Try it → Exact reproduction required: the lines below from the line with "Where should I click to: Click the popup" to the line with "Given: Keep pricing on Hour view", both ends included, and no others.

Exercise data →
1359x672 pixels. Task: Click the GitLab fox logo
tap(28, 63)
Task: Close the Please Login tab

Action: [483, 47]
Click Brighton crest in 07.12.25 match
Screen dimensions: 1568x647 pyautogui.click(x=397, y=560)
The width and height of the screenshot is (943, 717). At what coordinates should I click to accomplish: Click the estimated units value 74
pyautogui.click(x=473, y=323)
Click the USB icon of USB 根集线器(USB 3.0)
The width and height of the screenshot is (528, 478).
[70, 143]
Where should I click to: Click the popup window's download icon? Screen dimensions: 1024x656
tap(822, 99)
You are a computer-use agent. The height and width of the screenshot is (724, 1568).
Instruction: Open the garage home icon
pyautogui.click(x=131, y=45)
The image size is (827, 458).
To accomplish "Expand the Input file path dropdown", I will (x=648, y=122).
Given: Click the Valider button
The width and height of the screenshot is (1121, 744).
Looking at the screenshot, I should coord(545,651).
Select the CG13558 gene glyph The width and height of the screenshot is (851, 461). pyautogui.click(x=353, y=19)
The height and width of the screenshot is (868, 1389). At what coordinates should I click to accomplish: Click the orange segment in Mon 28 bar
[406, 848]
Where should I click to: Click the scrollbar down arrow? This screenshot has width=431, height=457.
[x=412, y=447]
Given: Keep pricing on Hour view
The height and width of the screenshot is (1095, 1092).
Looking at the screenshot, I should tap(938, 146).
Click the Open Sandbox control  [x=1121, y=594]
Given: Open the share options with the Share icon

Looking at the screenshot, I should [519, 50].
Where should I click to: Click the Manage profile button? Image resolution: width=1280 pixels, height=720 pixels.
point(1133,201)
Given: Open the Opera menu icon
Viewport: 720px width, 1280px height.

Task output →
Where should I click to: Click the popup window's download icon? Screen dimensions: 1024x656
tap(822, 99)
You are a computer-use agent. The height and width of the screenshot is (724, 1568).
Instruction: Open the garage home icon
pyautogui.click(x=131, y=45)
The image size is (827, 458).
To accomplish "Expand the Input file path dropdown", I will (x=648, y=122).
Given: Click the Valider button
The width and height of the screenshot is (1121, 744).
Looking at the screenshot, I should coord(545,651).
Select the CG13558 gene glyph The width and height of the screenshot is (851, 461). pyautogui.click(x=353, y=19)
The height and width of the screenshot is (868, 1389). At what coordinates should I click to accomplish: Click the orange segment in Mon 28 bar
[406, 848]
Where should I click to: Click the scrollbar down arrow? This screenshot has width=431, height=457.
[x=412, y=447]
Given: Keep pricing on Hour view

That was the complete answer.